Frank began another picture, talking all the while. He was getting really excited. “The way that the aliens stop time is that they hover at one moment of our time by circling around that instant in higher-dimensional time, see. Like a corkscrew or a Slinky.” He handed me a drawing and started on the next.
“And when the aliens want to look at our future, they get there by using a shortcut: they take a straight line through paratime that skips over our zigzags. I didn’t mention the zigzags yet, did I? Earth’s timeline is as shaky as a hound-dog sniffing out a rabbit track. Because of quantum mechanics. Earth’s time is so crinkly that a thousand years of it is only a few minutes across in paratime; it’s like the way you can stuff a quarter-mile of kite-string into your pants pocket.” The new drawing was already done.

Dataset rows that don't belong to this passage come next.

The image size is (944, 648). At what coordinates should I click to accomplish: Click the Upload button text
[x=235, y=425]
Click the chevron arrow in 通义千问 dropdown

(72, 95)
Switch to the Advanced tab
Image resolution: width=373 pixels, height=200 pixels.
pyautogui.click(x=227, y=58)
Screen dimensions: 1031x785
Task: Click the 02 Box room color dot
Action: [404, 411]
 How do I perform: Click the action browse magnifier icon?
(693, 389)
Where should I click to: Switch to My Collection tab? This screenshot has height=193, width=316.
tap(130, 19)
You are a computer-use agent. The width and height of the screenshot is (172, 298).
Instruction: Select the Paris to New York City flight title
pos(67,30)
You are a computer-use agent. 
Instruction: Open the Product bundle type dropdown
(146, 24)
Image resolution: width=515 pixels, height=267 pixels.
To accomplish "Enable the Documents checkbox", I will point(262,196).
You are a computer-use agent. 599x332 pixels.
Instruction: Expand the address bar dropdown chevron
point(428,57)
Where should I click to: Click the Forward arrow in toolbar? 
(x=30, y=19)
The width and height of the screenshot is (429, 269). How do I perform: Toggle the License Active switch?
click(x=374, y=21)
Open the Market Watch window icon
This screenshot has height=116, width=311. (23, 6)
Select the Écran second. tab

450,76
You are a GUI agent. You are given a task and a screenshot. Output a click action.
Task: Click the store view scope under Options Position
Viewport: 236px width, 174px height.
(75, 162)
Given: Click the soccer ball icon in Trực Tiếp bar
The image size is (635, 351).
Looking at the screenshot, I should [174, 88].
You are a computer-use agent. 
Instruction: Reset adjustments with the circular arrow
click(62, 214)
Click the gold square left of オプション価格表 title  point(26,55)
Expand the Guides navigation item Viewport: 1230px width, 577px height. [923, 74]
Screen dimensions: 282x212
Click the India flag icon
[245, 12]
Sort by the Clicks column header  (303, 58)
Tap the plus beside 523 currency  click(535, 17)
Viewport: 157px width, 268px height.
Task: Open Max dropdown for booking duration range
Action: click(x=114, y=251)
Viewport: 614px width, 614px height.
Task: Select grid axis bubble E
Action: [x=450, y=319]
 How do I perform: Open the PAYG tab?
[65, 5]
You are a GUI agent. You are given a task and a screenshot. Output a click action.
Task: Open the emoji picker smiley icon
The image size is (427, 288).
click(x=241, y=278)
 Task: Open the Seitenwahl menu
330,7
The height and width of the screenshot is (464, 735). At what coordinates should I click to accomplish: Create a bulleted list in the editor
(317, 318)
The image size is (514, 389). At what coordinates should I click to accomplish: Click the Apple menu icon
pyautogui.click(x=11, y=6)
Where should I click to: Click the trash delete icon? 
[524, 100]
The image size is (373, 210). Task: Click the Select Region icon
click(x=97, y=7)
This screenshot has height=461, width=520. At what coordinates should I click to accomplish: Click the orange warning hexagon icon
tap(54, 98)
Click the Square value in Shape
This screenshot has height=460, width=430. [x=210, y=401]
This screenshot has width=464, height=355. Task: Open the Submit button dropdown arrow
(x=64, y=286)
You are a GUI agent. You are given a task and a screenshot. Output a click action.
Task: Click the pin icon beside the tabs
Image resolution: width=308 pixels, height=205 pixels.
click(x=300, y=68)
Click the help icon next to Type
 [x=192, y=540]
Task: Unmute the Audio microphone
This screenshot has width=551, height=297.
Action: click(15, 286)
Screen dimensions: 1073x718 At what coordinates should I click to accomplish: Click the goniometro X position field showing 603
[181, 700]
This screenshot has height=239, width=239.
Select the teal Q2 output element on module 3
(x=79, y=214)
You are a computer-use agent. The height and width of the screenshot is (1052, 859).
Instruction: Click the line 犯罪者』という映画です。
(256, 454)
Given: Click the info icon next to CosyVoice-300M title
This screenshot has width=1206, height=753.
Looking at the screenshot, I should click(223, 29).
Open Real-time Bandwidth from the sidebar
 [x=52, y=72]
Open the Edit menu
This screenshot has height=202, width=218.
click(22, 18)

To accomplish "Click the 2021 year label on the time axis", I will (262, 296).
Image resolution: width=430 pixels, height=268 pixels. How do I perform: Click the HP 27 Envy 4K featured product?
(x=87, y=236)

Figure 3: Stopping Time with Paratime.
“I like this, Frank.” A big smile had crept onto my face. “Of course I don’t really believe you. Are you a scientist?”
“Not really. I took physics in high-school. I didn’t go to college. I watch Cosmos and the National Geographic specials on TV. And I’ve read some books. Bertrand Russell’s The ABC of Relativity and Lancelot Hogben’s Mathematics For the Million, ever hear of them? And I read a book called Quantum Reality, I forget the author, it has two globs like a figure eight on the cover. And of course there’s your book The Fourth Dimension. It’s a gas to be talking science with you, Rudy. Though, to be honest, the closest I come to any kind of in-depth technical knowledge is in the area of VCR players and video cameras. Which is how I met the aliens.”